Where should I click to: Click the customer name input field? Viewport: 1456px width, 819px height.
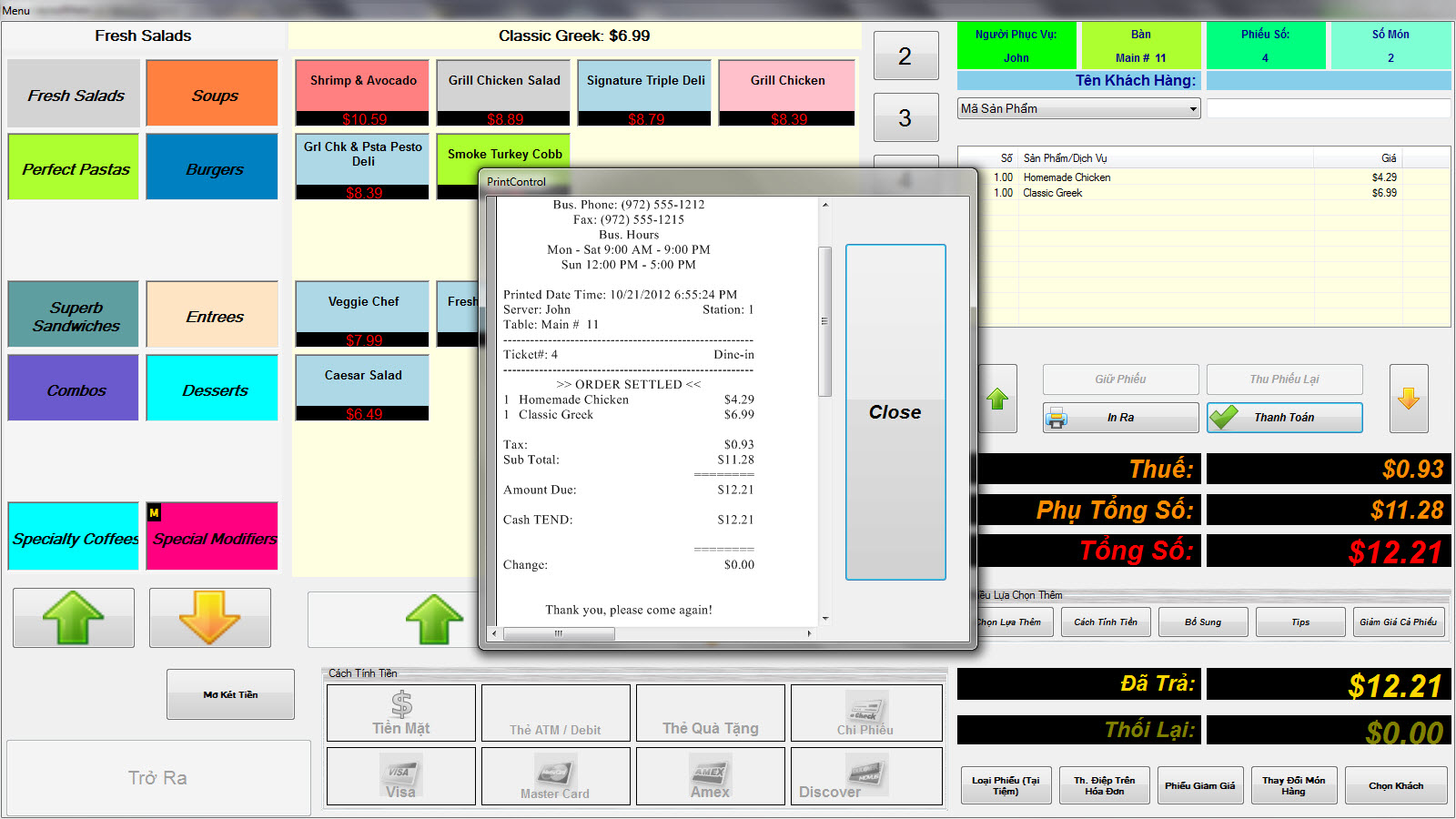(x=1328, y=81)
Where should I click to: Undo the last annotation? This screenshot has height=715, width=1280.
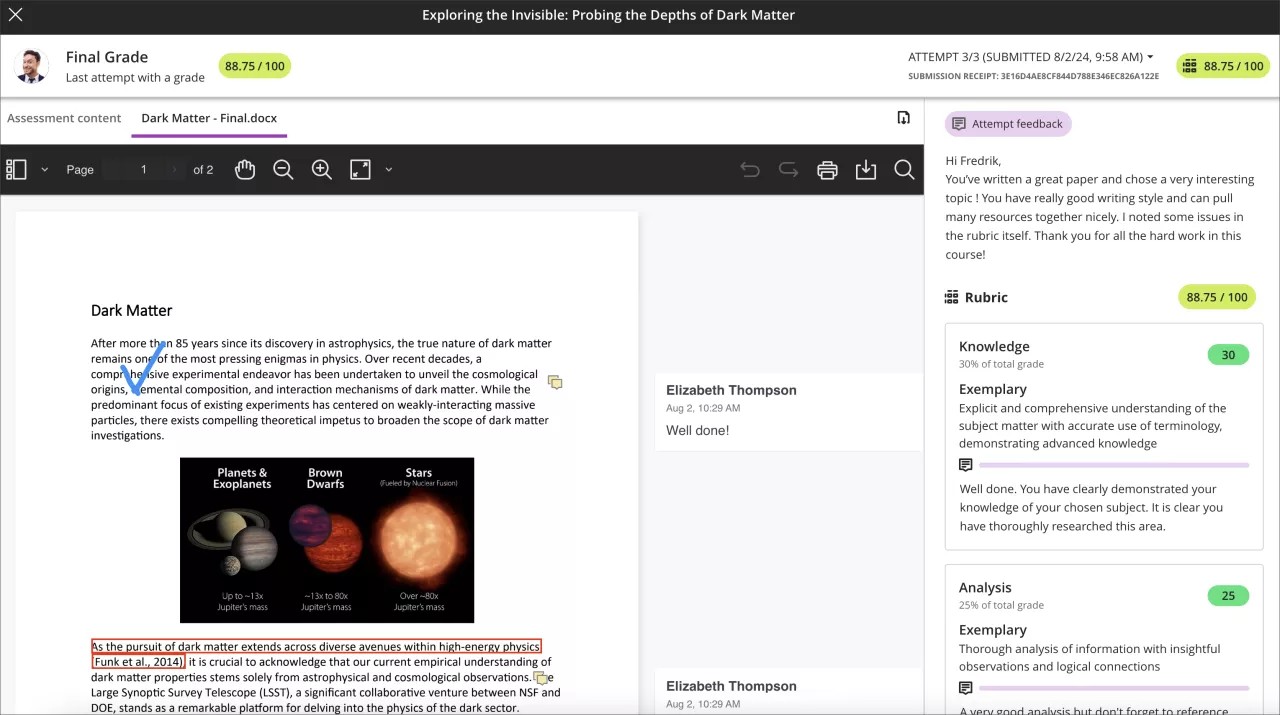pos(750,169)
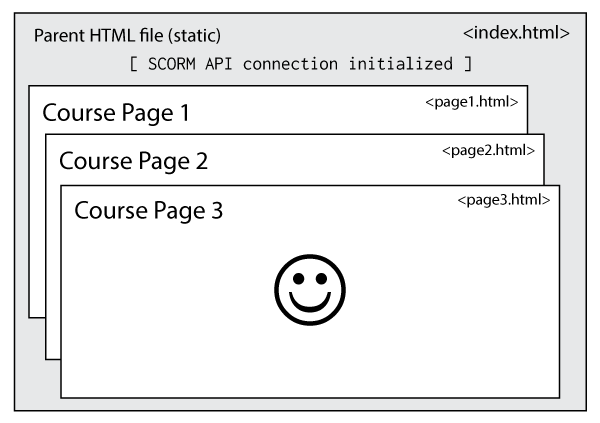Click the "Parent HTML file (static)" heading
This screenshot has width=600, height=423.
tap(127, 36)
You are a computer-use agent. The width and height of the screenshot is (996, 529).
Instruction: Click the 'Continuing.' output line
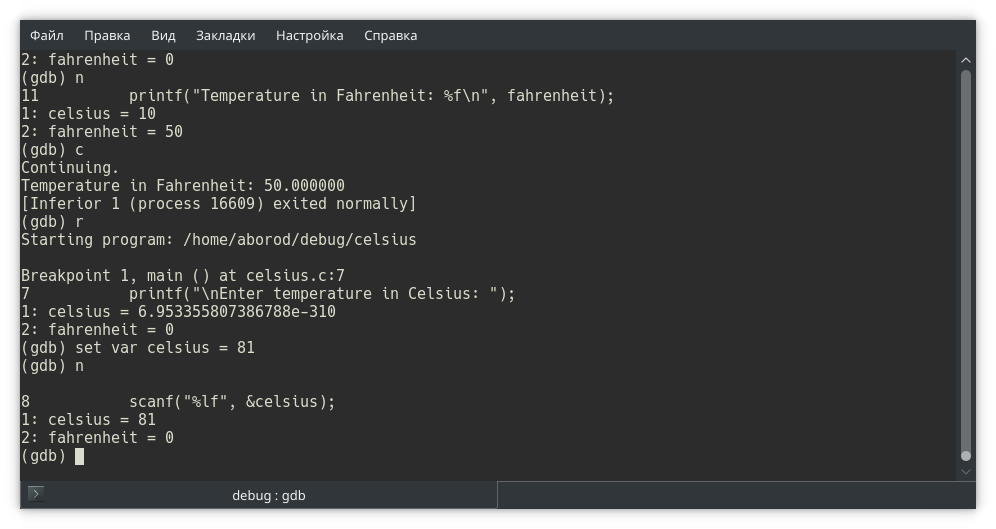70,168
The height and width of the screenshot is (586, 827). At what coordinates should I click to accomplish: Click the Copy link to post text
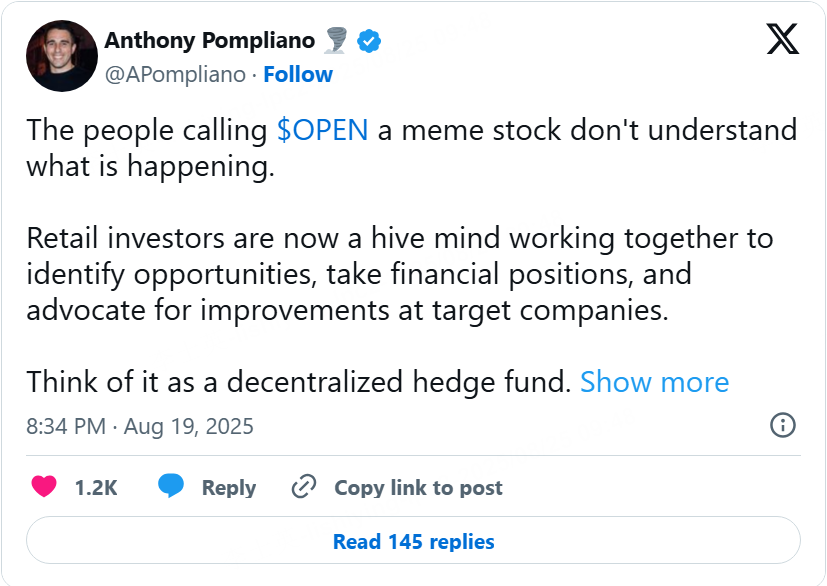pos(418,488)
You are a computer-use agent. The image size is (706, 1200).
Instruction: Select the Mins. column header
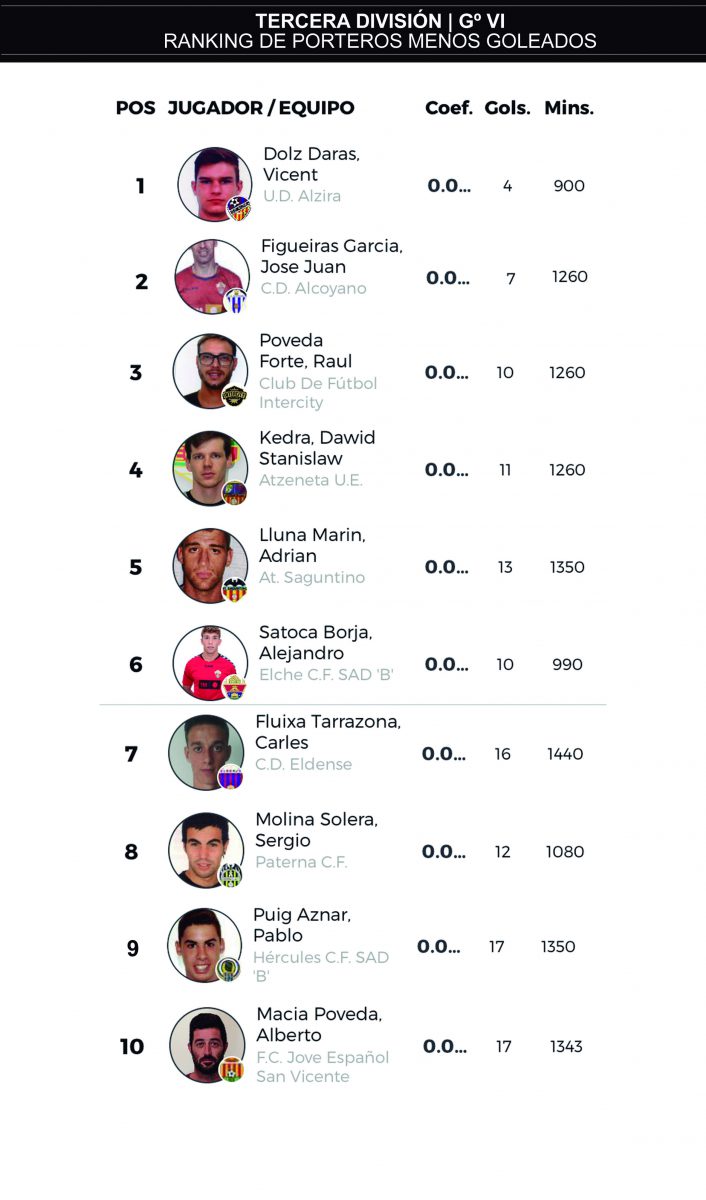coord(569,108)
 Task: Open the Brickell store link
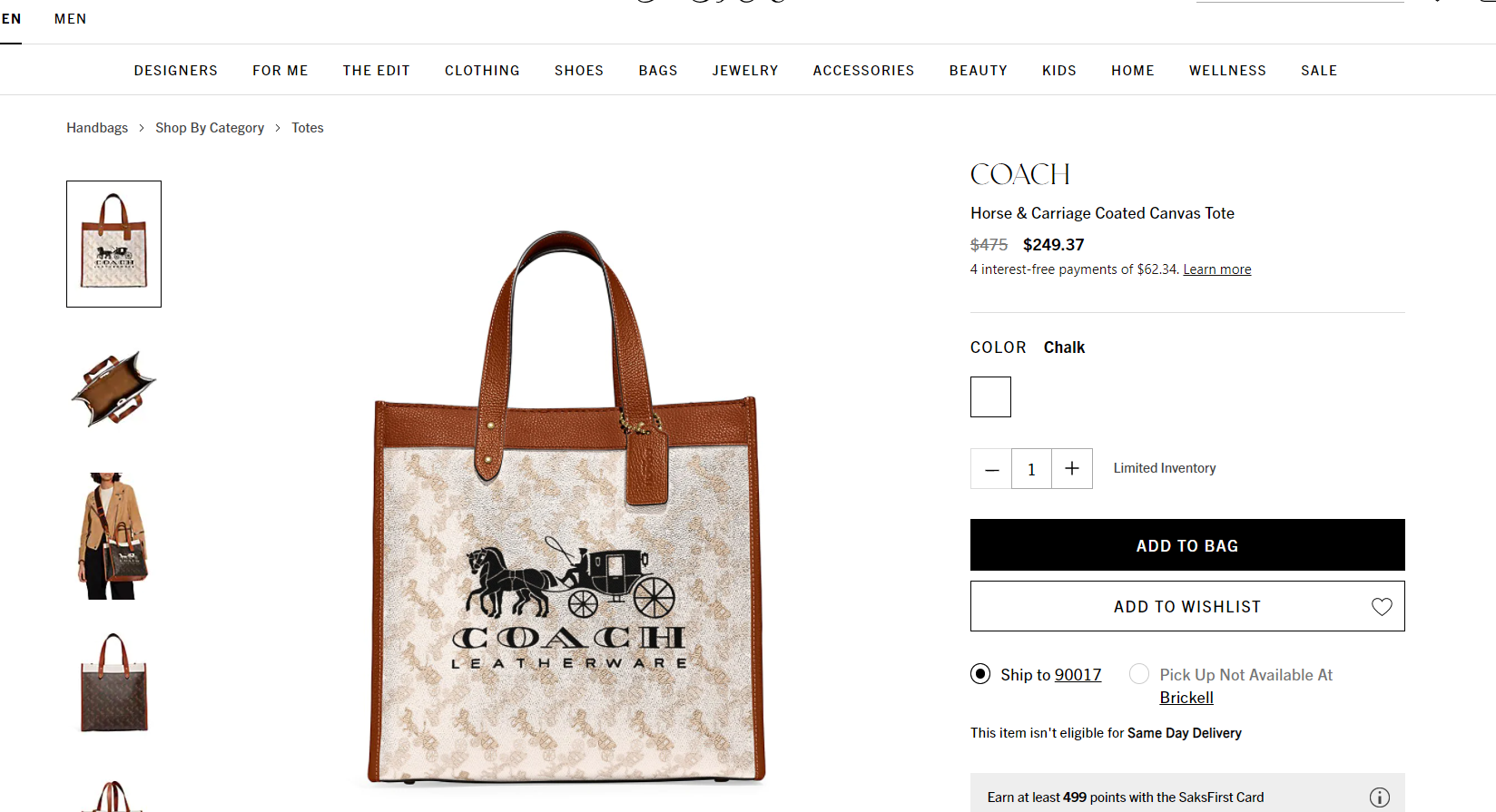pyautogui.click(x=1186, y=698)
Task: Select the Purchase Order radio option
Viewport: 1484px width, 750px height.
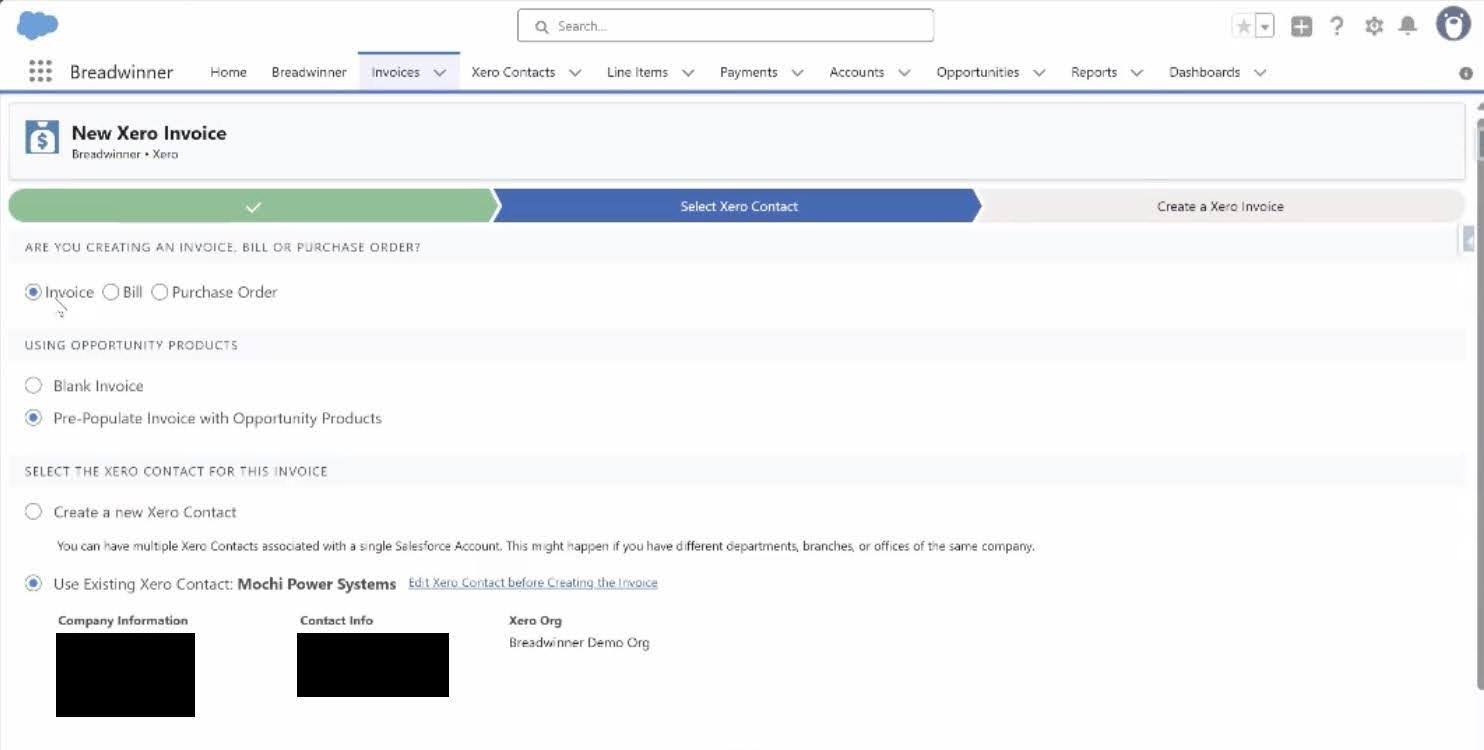Action: point(160,292)
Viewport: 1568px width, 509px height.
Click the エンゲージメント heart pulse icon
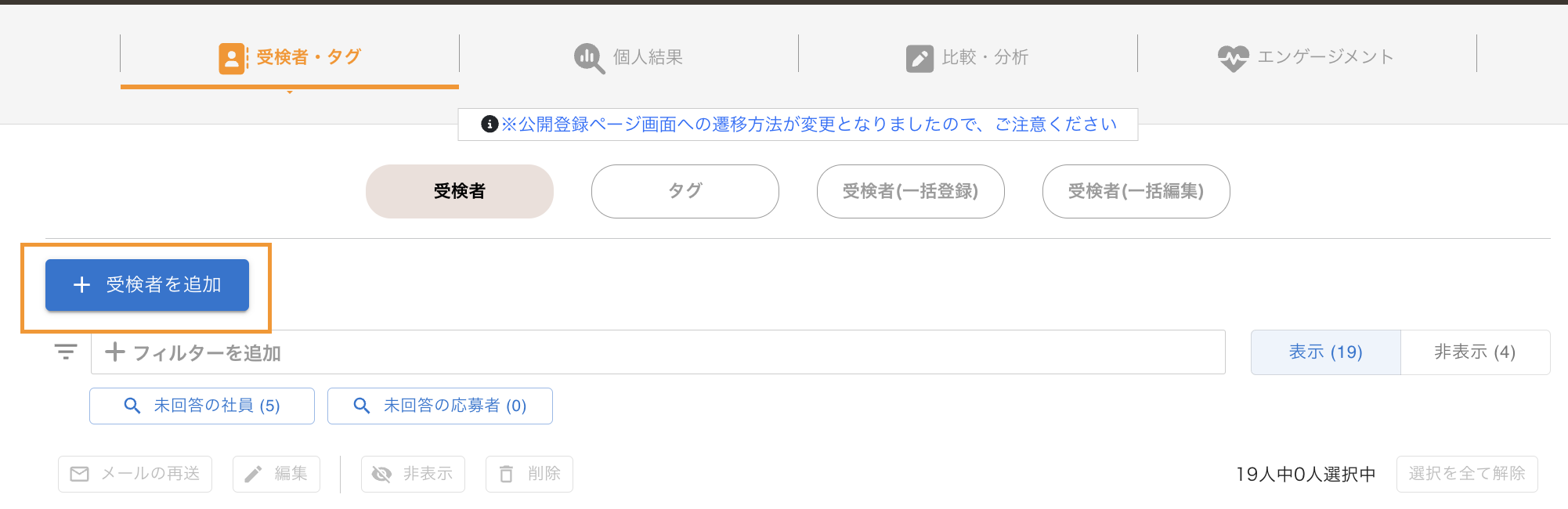pos(1234,58)
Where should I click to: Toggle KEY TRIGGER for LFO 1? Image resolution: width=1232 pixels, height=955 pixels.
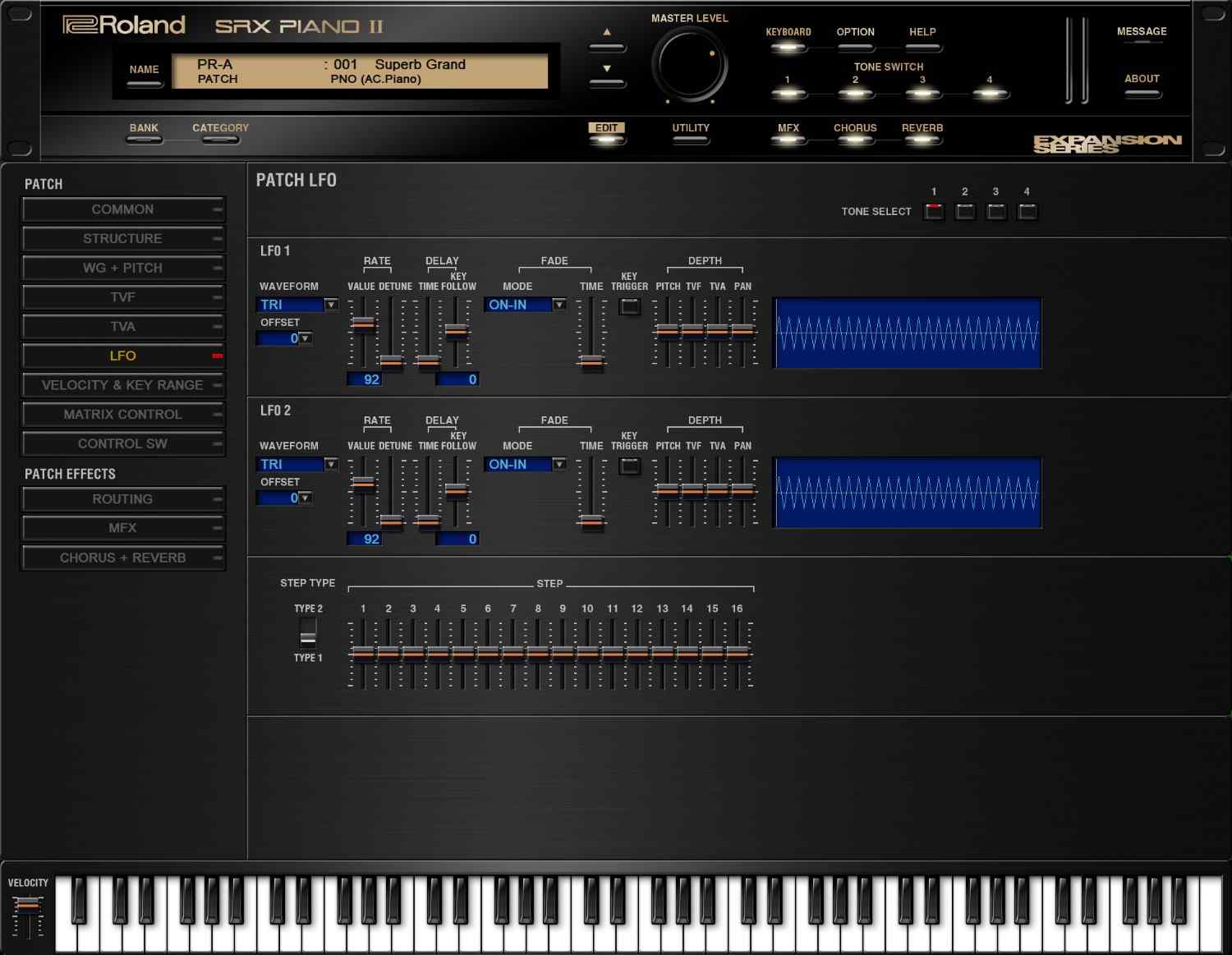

-------

#### Required task:
Transcribe the records verbatim, starting at the line that contains "You are a computer-use agent. The width" and continuing through the end of the records, with the pictures omitted.

#### Response to the exercise:
You are a computer-use agent. The width and height of the screenshot is (996, 529).
Instruction: Click the 'Continuing.' output line
70,168
The height and width of the screenshot is (586, 827). At what coordinates should I click to accomplish: Click the Copy link to post text
pos(418,488)
You are a computer-use agent. The image size is (706, 1200).
Instruction: Select the Mins. column header
coord(569,108)
 Task: Open the Brickell store link
pyautogui.click(x=1186, y=698)
Task: Select the Purchase Order radio option
Viewport: 1484px width, 750px height.
Action: point(160,292)
Viewport: 1568px width, 509px height.
Click the エンゲージメント heart pulse icon
pos(1234,58)
Where should I click to: Toggle KEY TRIGGER for LFO 1? Image resolution: width=1232 pixels, height=955 pixels.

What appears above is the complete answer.